In the Cafeteria at Walter Reed, 2009
by Andria Williams
What if we had? What if we had done? What if we?
The air here was poisoned with regret. We had said “yes” to these boys, you can go do this, if you really want to; for not getting to the hospital fast enough when they were evaced, gravely injured, though we had all sprinted to be by their sides. We were somehow worst of all, for not having been enough to keep them here, to have been a good enough mother, sibling, lover that they wouldn’t want to have gone at all. All of us there in the cafeteria, trying to eat, though that poisoned air smelled like bleach and refrigerant, hydroflourocarbons, reconstituted eggs in a steaming pan. We sipped ice water, trying not to cry. The woman over there poking at her toast, sitting across from a husband whose face looked as if he were utterly bereft. The nineteen-year-old wife at the far table who’d gotten married days before her husband went to Iraq. The sister of the burn victim who now lay wrapped in bandages because almost no part of his skin could be exposed to air. We were there, trying to be human, trying to be civil, trying to be optimistic. Trying to be. We thought the power of our love would save the people around us, because it was the biggest thing anyone could give, and it was horrifying to learn that this wasn’t enough. Nothing was enough. We felt like failures, joined by our grieving.
And still we chastised ourselves. We had lost Tommy and we might be losing Miles. Miles’s mom and I tried to smile over our coffee. But I knew the refrain ringing in our heads like a gong: what if we had, what if we had, what if we had?
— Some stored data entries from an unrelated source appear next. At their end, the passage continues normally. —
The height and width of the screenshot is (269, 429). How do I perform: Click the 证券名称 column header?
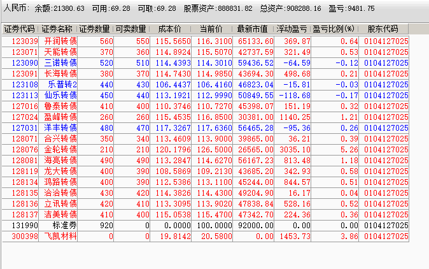click(x=57, y=29)
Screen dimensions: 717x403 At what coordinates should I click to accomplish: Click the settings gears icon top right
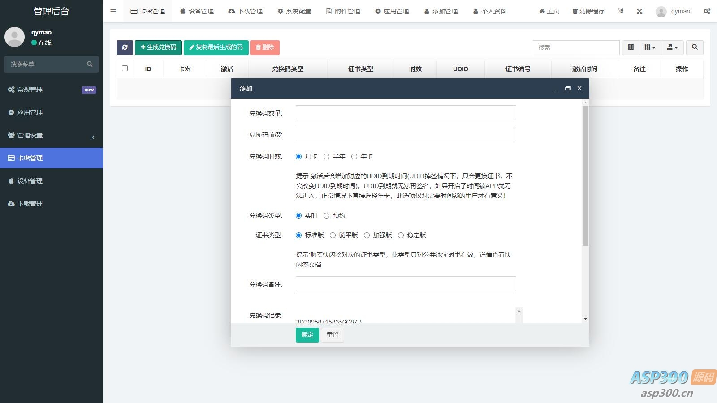707,11
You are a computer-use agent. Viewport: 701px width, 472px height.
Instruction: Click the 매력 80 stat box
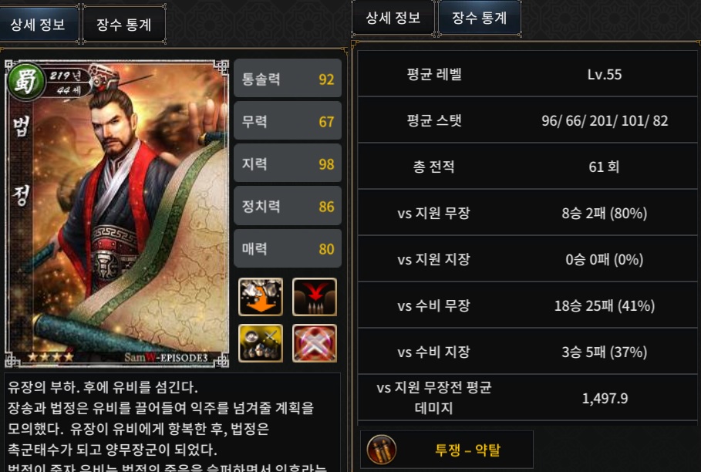[288, 248]
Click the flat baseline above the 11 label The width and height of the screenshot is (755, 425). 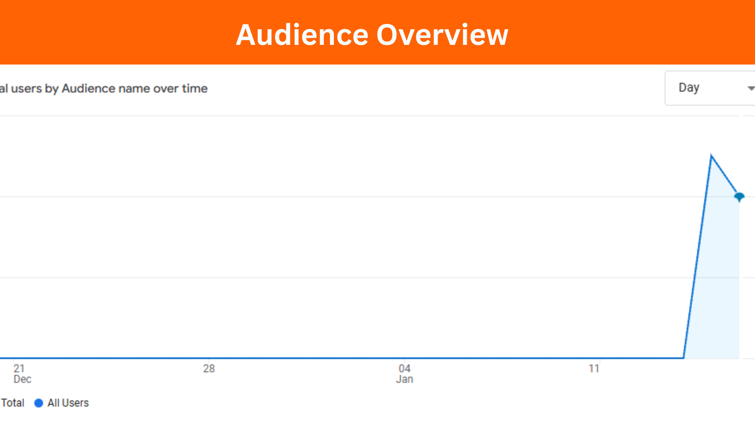tap(594, 358)
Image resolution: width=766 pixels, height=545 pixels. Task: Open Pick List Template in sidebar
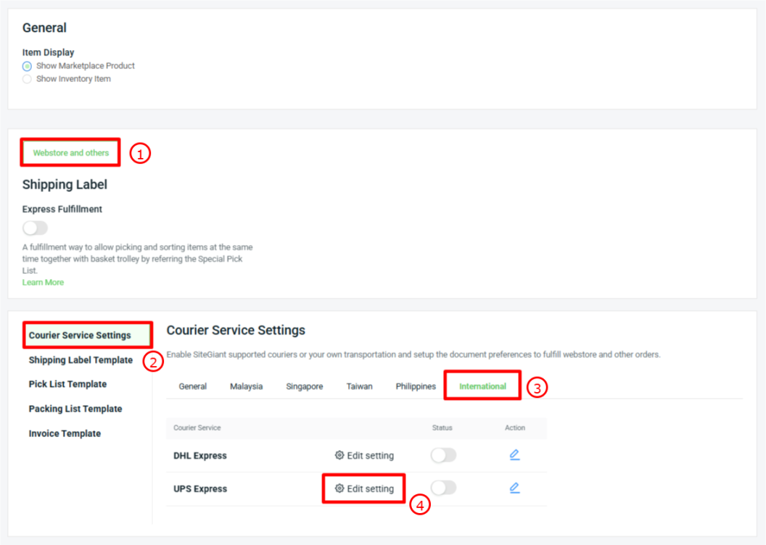pos(67,384)
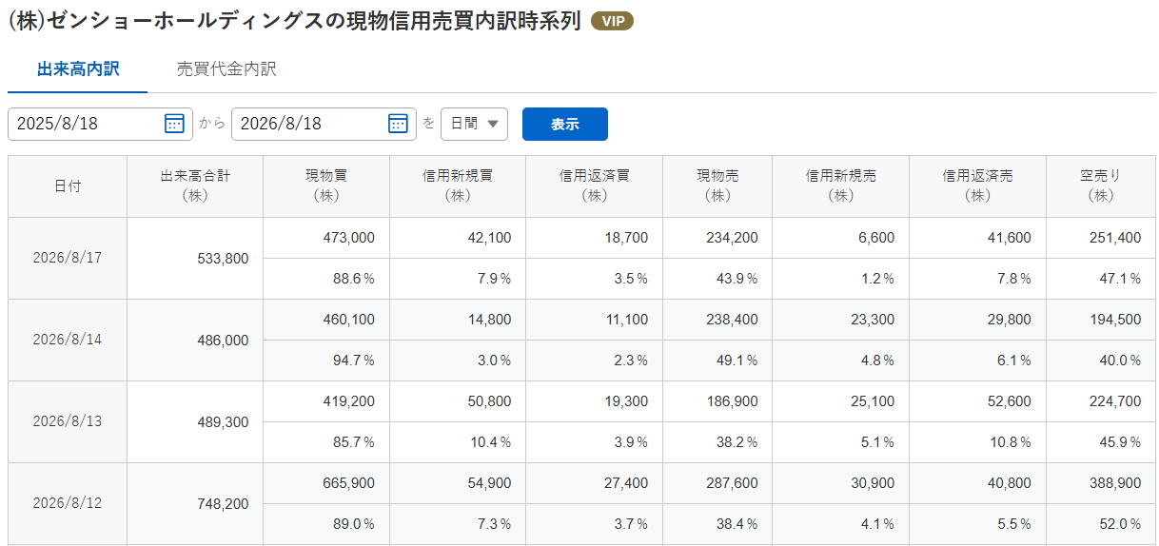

“This is a brief excerpt from my work-in-progress, a novel called The Book of Unsent Letters. It is about a pair of childhood friends, Miles and Leah, growing up in northern California in the 1990s, and how their lives are eventually shaped by the criminal war in Iraq. While the war is a central part of the story, what’s most important to me is their friendship, and the way that they show up for each other in different ways, over decades, throughout the course of their lives.” —Andria Williams
Andria Williams is the author of the novel The Longest Night (Random House, 2016), about the United States’ only fatal nuclear accident in Idaho Falls, Idaho. She is the former editor-in-chief of The Wrath-Bearing Tree literary magazine, and founding editor of The Military Spouse Book Review. She received her bachelor’s degree from UC-Berkeley and a Master of Fine Arts from the University of Minnesota, Twin Cities.